I would like to restrict access from certain countries to content on my
network (for security and legal reasons).
So far the best algorithm I've been able to come up with is a combination
of reverse DNS and APNIC/ARIN/RIPE whois queries. I've written a perl
cgi that checks reverse DNS first, and if there is no gtld country code
for the reverse mapping, does a whois query and parses the response for
the address.
The problem I have is that the country for the company that owns the IP
block is sometimes not the country the IP block is used in. For example sungold22.de.ibm.com 194.196.100.86
Whois parsing indicates a country of UK, but from the reverse DNS a person
can see that it is Germany. I've built the pattern of cc.ibm.com into my
cgi, but I'm sure there are other blocks that I'm incorrectly identifying.

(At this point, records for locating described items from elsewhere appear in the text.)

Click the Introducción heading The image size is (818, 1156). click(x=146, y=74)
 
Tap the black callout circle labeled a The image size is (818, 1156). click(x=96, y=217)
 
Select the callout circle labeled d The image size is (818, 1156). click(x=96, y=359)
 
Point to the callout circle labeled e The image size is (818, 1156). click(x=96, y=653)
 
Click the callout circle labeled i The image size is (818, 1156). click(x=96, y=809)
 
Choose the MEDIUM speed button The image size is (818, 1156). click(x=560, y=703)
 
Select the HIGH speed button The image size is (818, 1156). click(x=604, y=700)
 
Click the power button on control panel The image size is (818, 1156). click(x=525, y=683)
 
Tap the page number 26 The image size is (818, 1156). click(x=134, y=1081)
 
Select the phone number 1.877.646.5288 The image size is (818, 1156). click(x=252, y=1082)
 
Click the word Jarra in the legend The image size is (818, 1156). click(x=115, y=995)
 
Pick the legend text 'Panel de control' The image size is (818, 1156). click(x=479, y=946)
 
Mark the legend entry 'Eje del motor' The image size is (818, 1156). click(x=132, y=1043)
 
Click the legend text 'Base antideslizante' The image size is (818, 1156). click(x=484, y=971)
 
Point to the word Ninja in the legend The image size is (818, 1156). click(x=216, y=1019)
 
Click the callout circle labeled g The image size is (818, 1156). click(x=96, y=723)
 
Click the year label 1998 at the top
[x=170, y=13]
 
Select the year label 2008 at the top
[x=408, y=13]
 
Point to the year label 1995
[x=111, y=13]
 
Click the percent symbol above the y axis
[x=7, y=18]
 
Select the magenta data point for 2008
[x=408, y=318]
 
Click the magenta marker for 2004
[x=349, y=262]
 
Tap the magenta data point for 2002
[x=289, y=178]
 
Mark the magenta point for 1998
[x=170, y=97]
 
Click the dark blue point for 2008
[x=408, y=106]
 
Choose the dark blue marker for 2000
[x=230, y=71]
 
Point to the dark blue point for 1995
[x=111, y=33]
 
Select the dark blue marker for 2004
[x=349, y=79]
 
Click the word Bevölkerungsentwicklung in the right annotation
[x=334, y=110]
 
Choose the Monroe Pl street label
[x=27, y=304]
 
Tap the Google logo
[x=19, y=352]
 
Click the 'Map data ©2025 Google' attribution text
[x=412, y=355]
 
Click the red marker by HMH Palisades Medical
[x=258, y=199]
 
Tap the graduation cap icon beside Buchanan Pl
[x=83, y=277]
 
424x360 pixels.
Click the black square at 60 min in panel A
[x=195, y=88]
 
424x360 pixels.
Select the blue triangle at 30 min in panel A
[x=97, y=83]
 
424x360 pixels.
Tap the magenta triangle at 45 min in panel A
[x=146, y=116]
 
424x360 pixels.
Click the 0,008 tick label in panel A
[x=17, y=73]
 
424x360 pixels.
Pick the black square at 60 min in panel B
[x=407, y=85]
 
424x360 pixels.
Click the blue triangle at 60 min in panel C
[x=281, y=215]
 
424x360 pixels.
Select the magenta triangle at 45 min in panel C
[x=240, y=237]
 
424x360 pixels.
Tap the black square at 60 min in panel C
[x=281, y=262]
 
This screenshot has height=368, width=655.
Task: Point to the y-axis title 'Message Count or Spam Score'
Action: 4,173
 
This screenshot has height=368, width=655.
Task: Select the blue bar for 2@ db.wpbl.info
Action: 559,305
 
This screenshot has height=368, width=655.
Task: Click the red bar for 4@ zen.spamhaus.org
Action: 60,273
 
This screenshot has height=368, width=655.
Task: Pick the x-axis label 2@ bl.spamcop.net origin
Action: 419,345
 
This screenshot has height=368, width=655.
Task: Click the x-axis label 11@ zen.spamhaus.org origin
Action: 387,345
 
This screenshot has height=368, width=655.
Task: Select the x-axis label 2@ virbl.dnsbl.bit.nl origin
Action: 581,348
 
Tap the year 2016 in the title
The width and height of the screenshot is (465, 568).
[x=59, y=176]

I've looked at RADB entries, as well as origin AS for various IP blocks,
and neither source looks any better than whois.
Is there a more accurate method to determine the country of origin for an
IP than the methods I've described above?
I don't know where they get their data from, how accurate it is, or what it costs, but I thought I'd mention that there is at least a way to make the problem someone else's by the simple application of money
Is there a more accurate method to determine the country of origin for an
IP than the methods I've described above?
Physical geography and DNS do not match. Some of the most popular web sites
in Indian under the .in domain are physically in the US and owned by US
companies. Having a web site under the .in domain is a means to reach a
market.
Physical geography and IP addresses do not match. Once the RIR allocates to
the LIR, the LIR can sub-allocate anywhere. So a LIR (ISP) in Singapore with
a regional business could allocate their address block to customers in
Singapore, Hong Kong, China, India, and any other place where they offer
services.
DNS LOC Recorded might be helpful. But, as noted in one CAIDA paper ...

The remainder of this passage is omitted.